» **DIRECTIONS FOR THIS TASK**: Transcribe all of the rows below, keeping every character, space and line break unchanged.

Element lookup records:
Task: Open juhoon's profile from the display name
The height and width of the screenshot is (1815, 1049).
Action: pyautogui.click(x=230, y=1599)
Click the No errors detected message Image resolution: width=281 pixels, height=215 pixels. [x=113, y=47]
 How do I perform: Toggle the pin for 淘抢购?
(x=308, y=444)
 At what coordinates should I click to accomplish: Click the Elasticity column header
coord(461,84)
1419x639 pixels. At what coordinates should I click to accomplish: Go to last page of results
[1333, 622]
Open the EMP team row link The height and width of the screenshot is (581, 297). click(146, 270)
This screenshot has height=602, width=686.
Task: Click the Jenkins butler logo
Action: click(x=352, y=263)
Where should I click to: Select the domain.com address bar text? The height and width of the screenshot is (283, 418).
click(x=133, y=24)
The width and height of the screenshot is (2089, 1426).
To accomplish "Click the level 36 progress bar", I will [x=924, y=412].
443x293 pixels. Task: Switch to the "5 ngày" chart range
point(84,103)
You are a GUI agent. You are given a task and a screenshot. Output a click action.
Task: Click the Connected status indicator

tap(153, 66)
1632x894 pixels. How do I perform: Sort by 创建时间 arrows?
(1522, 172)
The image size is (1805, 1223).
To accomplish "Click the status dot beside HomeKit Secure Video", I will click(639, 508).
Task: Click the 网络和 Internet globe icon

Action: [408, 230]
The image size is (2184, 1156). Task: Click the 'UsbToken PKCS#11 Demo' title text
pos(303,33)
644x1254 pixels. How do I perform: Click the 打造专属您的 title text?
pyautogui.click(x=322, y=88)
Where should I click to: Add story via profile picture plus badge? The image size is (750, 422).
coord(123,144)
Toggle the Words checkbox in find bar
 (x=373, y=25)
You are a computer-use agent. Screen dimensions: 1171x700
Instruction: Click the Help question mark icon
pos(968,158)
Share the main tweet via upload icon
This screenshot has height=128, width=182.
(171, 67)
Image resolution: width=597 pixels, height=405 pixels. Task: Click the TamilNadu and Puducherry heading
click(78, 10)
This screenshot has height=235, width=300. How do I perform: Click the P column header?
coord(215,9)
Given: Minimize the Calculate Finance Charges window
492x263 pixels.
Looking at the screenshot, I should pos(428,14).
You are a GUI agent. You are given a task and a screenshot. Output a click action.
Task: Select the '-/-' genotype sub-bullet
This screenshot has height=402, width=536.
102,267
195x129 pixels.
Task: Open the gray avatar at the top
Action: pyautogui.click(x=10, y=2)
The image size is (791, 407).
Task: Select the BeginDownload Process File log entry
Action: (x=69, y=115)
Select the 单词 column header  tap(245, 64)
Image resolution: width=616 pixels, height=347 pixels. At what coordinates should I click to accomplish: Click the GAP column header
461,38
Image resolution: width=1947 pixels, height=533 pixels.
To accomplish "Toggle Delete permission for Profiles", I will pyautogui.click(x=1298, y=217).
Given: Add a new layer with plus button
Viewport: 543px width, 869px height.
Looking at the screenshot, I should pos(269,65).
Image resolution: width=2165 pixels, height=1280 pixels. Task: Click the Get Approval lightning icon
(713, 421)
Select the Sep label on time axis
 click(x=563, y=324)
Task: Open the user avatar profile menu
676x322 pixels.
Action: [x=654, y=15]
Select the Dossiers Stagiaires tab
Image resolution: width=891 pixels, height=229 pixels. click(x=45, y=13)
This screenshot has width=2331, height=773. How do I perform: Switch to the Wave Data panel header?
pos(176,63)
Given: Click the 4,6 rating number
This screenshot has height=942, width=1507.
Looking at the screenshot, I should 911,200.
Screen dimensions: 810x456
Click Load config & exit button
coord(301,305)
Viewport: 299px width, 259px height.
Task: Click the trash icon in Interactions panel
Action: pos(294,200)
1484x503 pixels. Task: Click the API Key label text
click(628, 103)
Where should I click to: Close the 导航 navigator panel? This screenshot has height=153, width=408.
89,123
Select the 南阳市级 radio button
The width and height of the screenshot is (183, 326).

» **RESULT FOR THIS TASK**:
Task: Open juhoon's profile from the display name
The height and width of the screenshot is (1815, 1049).
Action: pyautogui.click(x=230, y=1599)
Click the No errors detected message Image resolution: width=281 pixels, height=215 pixels. [x=113, y=47]
 How do I perform: Toggle the pin for 淘抢购?
(x=308, y=444)
 At what coordinates should I click to accomplish: Click the Elasticity column header
coord(461,84)
1419x639 pixels. At what coordinates should I click to accomplish: Go to last page of results
[1333, 622]
Open the EMP team row link The height and width of the screenshot is (581, 297). click(146, 270)
This screenshot has height=602, width=686.
Task: Click the Jenkins butler logo
Action: click(x=352, y=263)
Where should I click to: Select the domain.com address bar text? The height and width of the screenshot is (283, 418).
click(x=133, y=24)
The width and height of the screenshot is (2089, 1426).
To accomplish "Click the level 36 progress bar", I will [x=924, y=412].
443x293 pixels. Task: Switch to the "5 ngày" chart range
point(84,103)
You are a GUI agent. You are given a task and a screenshot. Output a click action.
Task: Click the Connected status indicator

tap(153, 66)
1632x894 pixels. How do I perform: Sort by 创建时间 arrows?
(1522, 172)
The image size is (1805, 1223).
To accomplish "Click the status dot beside HomeKit Secure Video", I will click(639, 508).
Task: Click the 网络和 Internet globe icon

Action: [408, 230]
The image size is (2184, 1156). Task: Click the 'UsbToken PKCS#11 Demo' title text
pos(303,33)
644x1254 pixels. How do I perform: Click the 打造专属您的 title text?
pyautogui.click(x=322, y=88)
Where should I click to: Add story via profile picture plus badge? The image size is (750, 422).
coord(123,144)
Toggle the Words checkbox in find bar
 (x=373, y=25)
You are a computer-use agent. Screen dimensions: 1171x700
Instruction: Click the Help question mark icon
pos(968,158)
Share the main tweet via upload icon
This screenshot has height=128, width=182.
(171, 67)
Image resolution: width=597 pixels, height=405 pixels. Task: Click the TamilNadu and Puducherry heading
click(78, 10)
This screenshot has height=235, width=300. How do I perform: Click the P column header?
coord(215,9)
Given: Minimize the Calculate Finance Charges window
492x263 pixels.
Looking at the screenshot, I should pos(428,14).
You are a GUI agent. You are given a task and a screenshot. Output a click action.
Task: Select the '-/-' genotype sub-bullet
This screenshot has height=402, width=536.
102,267
195x129 pixels.
Task: Open the gray avatar at the top
Action: pyautogui.click(x=10, y=2)
The image size is (791, 407).
Task: Select the BeginDownload Process File log entry
Action: (x=69, y=115)
Select the 单词 column header  tap(245, 64)
Image resolution: width=616 pixels, height=347 pixels. At what coordinates should I click to accomplish: Click the GAP column header
461,38
Image resolution: width=1947 pixels, height=533 pixels.
To accomplish "Toggle Delete permission for Profiles", I will pyautogui.click(x=1298, y=217).
Given: Add a new layer with plus button
Viewport: 543px width, 869px height.
Looking at the screenshot, I should pos(269,65).
Image resolution: width=2165 pixels, height=1280 pixels. Task: Click the Get Approval lightning icon
(713, 421)
Select the Sep label on time axis
 click(x=563, y=324)
Task: Open the user avatar profile menu
676x322 pixels.
Action: [x=654, y=15]
Select the Dossiers Stagiaires tab
Image resolution: width=891 pixels, height=229 pixels. click(x=45, y=13)
This screenshot has width=2331, height=773. How do I perform: Switch to the Wave Data panel header?
pos(176,63)
Given: Click the 4,6 rating number
This screenshot has height=942, width=1507.
Looking at the screenshot, I should 911,200.
Screen dimensions: 810x456
Click Load config & exit button
coord(301,305)
Viewport: 299px width, 259px height.
Task: Click the trash icon in Interactions panel
Action: pos(294,200)
1484x503 pixels. Task: Click the API Key label text
click(628, 103)
Where should I click to: Close the 导航 navigator panel? This screenshot has height=153, width=408.
89,123
Select the 南阳市级 radio button
The width and height of the screenshot is (183, 326).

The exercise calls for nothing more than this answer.